Try it >>
Each record should be retyped word for word.

Stored data entries >>

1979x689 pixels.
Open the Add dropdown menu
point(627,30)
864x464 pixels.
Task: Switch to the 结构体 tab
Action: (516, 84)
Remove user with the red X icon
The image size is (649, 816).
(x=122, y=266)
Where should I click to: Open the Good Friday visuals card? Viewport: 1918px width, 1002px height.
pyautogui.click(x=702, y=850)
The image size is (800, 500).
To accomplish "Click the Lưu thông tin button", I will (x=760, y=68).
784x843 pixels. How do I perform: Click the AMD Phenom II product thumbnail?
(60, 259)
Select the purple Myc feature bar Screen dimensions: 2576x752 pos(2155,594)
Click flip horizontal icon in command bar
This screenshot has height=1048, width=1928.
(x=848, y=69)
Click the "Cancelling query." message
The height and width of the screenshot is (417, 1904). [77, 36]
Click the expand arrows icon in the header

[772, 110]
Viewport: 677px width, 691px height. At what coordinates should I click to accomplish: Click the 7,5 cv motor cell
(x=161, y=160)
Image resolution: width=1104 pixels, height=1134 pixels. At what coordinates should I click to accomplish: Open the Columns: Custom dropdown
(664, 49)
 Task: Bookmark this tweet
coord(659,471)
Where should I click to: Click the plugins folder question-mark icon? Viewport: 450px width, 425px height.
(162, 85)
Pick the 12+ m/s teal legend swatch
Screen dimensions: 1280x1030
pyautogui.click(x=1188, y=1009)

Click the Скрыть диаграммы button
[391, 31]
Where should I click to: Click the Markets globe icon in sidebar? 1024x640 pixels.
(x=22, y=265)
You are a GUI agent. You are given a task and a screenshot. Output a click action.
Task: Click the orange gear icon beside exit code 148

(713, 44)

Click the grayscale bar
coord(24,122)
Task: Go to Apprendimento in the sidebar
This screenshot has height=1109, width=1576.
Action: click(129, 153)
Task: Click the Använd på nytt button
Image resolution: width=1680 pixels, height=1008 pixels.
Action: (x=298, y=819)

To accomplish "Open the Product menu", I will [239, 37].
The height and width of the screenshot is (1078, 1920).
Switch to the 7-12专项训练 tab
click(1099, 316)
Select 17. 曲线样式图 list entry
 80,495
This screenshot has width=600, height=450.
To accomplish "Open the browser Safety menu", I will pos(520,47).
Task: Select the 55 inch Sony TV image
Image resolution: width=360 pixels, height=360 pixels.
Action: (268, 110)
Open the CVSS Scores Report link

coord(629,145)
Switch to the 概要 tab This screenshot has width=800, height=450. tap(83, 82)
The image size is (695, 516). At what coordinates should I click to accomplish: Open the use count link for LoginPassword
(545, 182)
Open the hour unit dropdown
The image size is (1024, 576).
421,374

Reply >>
1979x689 pixels.
Open the Add dropdown menu
point(627,30)
864x464 pixels.
Task: Switch to the 结构体 tab
Action: (516, 84)
Remove user with the red X icon
The image size is (649, 816).
(x=122, y=266)
Where should I click to: Open the Good Friday visuals card? Viewport: 1918px width, 1002px height.
pyautogui.click(x=702, y=850)
The image size is (800, 500).
To accomplish "Click the Lưu thông tin button", I will (x=760, y=68).
784x843 pixels. How do I perform: Click the AMD Phenom II product thumbnail?
(60, 259)
Select the purple Myc feature bar Screen dimensions: 2576x752 pos(2155,594)
Click flip horizontal icon in command bar
This screenshot has height=1048, width=1928.
(x=848, y=69)
Click the "Cancelling query." message
The height and width of the screenshot is (417, 1904). [77, 36]
Click the expand arrows icon in the header

[772, 110]
Viewport: 677px width, 691px height. At what coordinates should I click to accomplish: Click the 7,5 cv motor cell
(x=161, y=160)
Image resolution: width=1104 pixels, height=1134 pixels. At what coordinates should I click to accomplish: Open the Columns: Custom dropdown
(664, 49)
 Task: Bookmark this tweet
coord(659,471)
Where should I click to: Click the plugins folder question-mark icon? Viewport: 450px width, 425px height.
(162, 85)
Pick the 12+ m/s teal legend swatch
Screen dimensions: 1280x1030
pyautogui.click(x=1188, y=1009)

Click the Скрыть диаграммы button
[391, 31]
Where should I click to: Click the Markets globe icon in sidebar? 1024x640 pixels.
(x=22, y=265)
You are a GUI agent. You are given a task and a screenshot. Output a click action.
Task: Click the orange gear icon beside exit code 148

(713, 44)

Click the grayscale bar
coord(24,122)
Task: Go to Apprendimento in the sidebar
This screenshot has height=1109, width=1576.
Action: click(129, 153)
Task: Click the Använd på nytt button
Image resolution: width=1680 pixels, height=1008 pixels.
Action: (x=298, y=819)

To accomplish "Open the Product menu", I will [239, 37].
The height and width of the screenshot is (1078, 1920).
Switch to the 7-12专项训练 tab
click(1099, 316)
Select 17. 曲线样式图 list entry
 80,495
This screenshot has width=600, height=450.
To accomplish "Open the browser Safety menu", I will pos(520,47).
Task: Select the 55 inch Sony TV image
Image resolution: width=360 pixels, height=360 pixels.
Action: (268, 110)
Open the CVSS Scores Report link

coord(629,145)
Switch to the 概要 tab This screenshot has width=800, height=450. tap(83, 82)
The image size is (695, 516). At what coordinates should I click to accomplish: Open the use count link for LoginPassword
(545, 182)
Open the hour unit dropdown
The image size is (1024, 576).
421,374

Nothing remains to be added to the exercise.